Memory Ballooning, Unikernels, QEMU, and Firecracker Oh My!

You might've seen the new streaming memory metrics in ops desktop recently. You might be wondering how that was made. It was done with a balloon driver.

We've had a balloon driver for quite some time but never really hooked it up to local ops runs as most of our users deploy to the big clouds vs running their own infrastructure. It is also not really something that you would use day to day in dev. As for the memory stats collection itself many users and customers in the cloud will default to something like cloudwatch metrics or radar or Datadog or something of that sort so they never really required use of it for metrics purposes. We ended up adding it for local instances cause we wanted to show nice little graphs in ops desktop which would allow us to track memory utilization by the second (or even at lower granularity if we really wanted to).

In ops we we use QMP so we can setup our stats polling using these commands:

commands := []string{
      `{ "execute": "qmp_capabilities" }`,
      `{ "execute": "qom-set", "arguments": { "path": "/machine/peripheral-anon/device[` + devid + `]", "property": "guest-stats-polling-interval", "value": 2}}`,
      `{ "execute": "qom-get", "arguments": { "path": "/machine/peripheral-anon/device[` + devid + `]", "property": "guest-stats" } }`,
    }

Then later on if we want to change the size of the balloon we could issue something else like this:

{ "execute": "balloon", "arguments": { "value": 536870912 } }

What is a balloon driver

First off - what actually is a balloon driver? It essentially allows you to dynamically add or remove memory to a guest unikernel without stopping, pausing or migrating the guest.

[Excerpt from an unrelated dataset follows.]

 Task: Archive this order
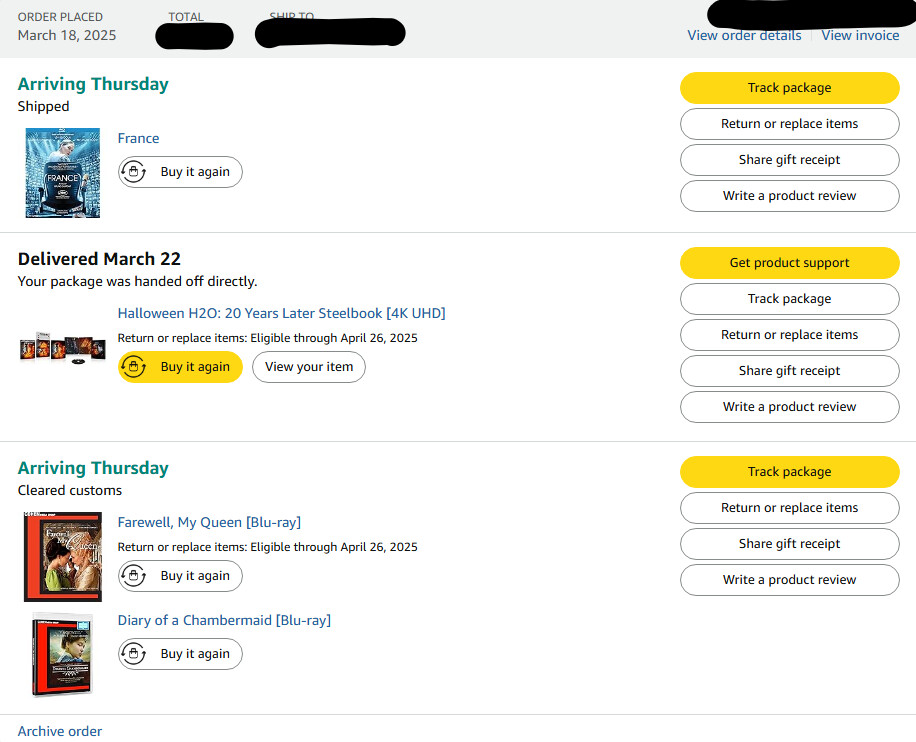click(60, 731)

Rather than assigning a static amount, say, 2G of ram to the guest when you boot the instance up you can assign 2G, but if your app only needs 256mb the guest can tell the host to use it if it's not in use. When the balloon expands, pages in the balloon get unmapped from the guest. This process reclaims memory for the host (eg: the cloud's system) as it sees fit.

This process also allows clouds to perform memory oversubscription as you can have the balloon be inflated and only deflate when the guest actually needs it.

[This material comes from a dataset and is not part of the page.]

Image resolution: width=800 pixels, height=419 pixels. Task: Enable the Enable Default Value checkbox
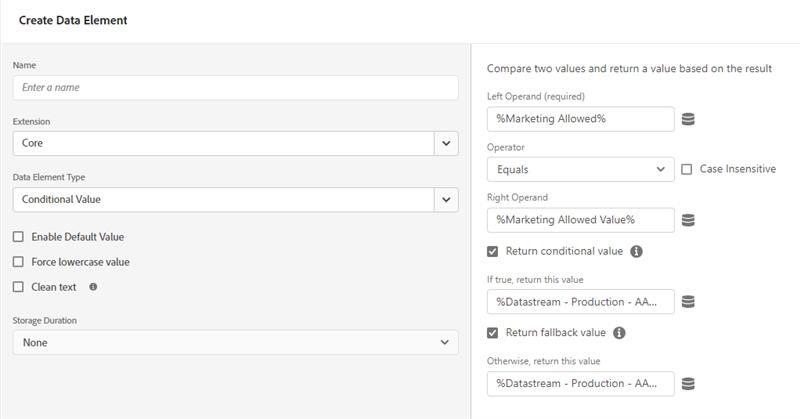point(18,237)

Now, depending on the application this can be easier said than done. For instance, languages with garbage collectors or applications that evade the GC, might not get the same benefits as applications that have tighter control on the memory so your mileage might vary but if you're a platform provider, whether public or just for an internal engineering organization at scale you might get a lot of benefits.

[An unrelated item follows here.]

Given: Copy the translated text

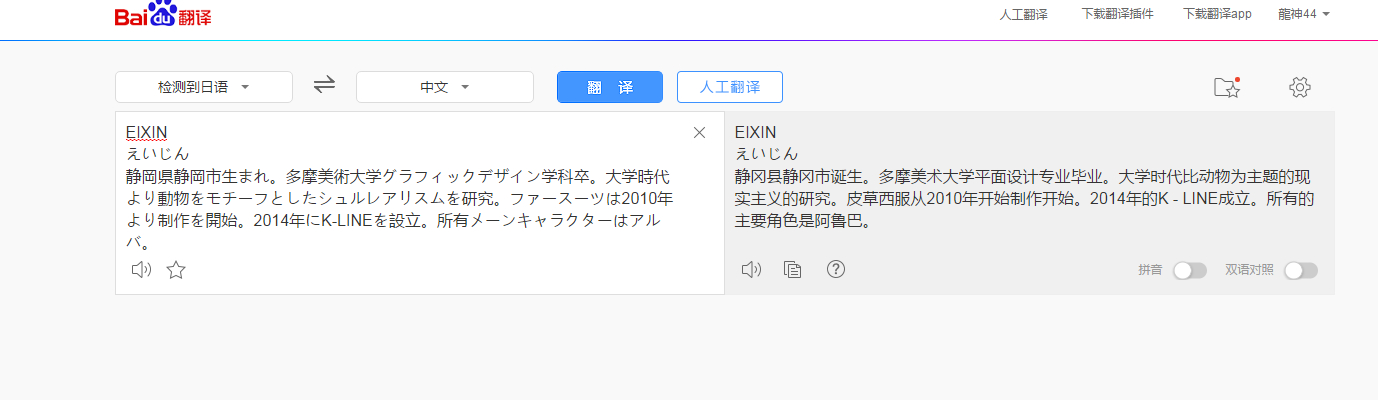Looking at the screenshot, I should coord(793,269).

To give you a concrete example if you accept a file upload from a http endpoint and it writes to disk in one function and cleans every resource up correctly you might see an increase in ram for a few minutes and then later on the GC will have marked and swept the large upload allocations away. However, if you allocate something on the heap and it goes out of scope it might never get reclaimed.

With the stats command in ops we can watch this growth:

➜  ~ ops instance stats
+-------+-----------------+---------------+
|  PID  |      NAME       |    MEMORY     |
+-------+-----------------+---------------+
| 52524 | memg-1733677598 | 46mb / 2143mb |
+-------+-----------------+---------------+
➜  ~ ops instance stats
+-------+-----------------+----------------+
|  PID  |      NAME       |     MEMORY     |
+-------+-----------------+----------------+
| 52524 | memg-1733677598 | 806mb / 2143mb |
+-------+-----------------+----------------+

Or, like how ops desktop consumes it through json:

➜  ~ ops instance stats --json | jq
[
  {
    "ID": "52524",
    "Name": "memg-1733677598",
    "Status": "Running",
    "Created": "13 seconds ago",
    "PrivateIps": [
      "192.168.68.130"
    ],
    "PublicIps": [],
    "Ports": [
      ""
    ],
    "Image": "/Users/eyberg/.ops/images/memg",
    "FreeMemory": 2097,
    "TotalMemory": 2143
  }
]

The memory reclamation benefit is typically not so beneficial for the end user if they are running on the cloud but if they are orchestrating their own cloud using something like firecracker it can be helpful.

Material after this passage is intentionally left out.